Extracted information:
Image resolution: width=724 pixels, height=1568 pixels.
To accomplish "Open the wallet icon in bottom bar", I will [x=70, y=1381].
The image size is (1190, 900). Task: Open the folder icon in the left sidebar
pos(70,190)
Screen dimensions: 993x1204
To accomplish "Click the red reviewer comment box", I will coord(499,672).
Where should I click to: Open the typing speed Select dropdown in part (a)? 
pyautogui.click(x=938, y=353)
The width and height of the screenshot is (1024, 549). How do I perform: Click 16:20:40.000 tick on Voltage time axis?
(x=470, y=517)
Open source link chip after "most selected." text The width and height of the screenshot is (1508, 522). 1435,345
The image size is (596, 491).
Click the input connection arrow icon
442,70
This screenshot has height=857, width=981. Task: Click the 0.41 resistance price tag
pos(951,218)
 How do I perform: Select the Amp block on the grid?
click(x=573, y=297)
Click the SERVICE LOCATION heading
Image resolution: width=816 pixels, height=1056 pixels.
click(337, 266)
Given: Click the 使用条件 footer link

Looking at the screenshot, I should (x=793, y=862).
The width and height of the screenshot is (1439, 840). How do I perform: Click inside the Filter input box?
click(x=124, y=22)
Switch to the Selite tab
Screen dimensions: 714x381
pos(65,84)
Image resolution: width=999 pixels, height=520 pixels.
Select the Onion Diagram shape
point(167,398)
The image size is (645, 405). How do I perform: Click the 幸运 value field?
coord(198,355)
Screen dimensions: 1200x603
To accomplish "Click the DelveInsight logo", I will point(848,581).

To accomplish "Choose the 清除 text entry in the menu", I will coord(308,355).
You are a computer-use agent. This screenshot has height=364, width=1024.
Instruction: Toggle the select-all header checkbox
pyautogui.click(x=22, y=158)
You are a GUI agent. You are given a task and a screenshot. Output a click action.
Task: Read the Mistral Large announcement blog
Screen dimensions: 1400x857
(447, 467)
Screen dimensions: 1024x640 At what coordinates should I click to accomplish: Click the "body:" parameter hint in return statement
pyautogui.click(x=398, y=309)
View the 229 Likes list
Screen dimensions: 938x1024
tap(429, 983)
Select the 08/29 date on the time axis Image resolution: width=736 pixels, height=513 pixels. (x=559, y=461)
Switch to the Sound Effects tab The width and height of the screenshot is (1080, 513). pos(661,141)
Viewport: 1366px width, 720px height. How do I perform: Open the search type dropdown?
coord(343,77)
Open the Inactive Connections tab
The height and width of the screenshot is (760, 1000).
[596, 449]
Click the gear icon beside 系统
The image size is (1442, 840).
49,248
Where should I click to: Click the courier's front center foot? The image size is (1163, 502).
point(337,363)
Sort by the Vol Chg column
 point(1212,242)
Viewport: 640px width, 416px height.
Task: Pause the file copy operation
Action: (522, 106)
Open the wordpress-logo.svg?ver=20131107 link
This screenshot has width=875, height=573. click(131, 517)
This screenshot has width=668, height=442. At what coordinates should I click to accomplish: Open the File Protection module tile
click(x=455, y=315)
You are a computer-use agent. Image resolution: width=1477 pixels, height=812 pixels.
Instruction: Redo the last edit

Directive: How many of the lines above contain the string "dimensions"? Reply with the number alone.

Written solution: 6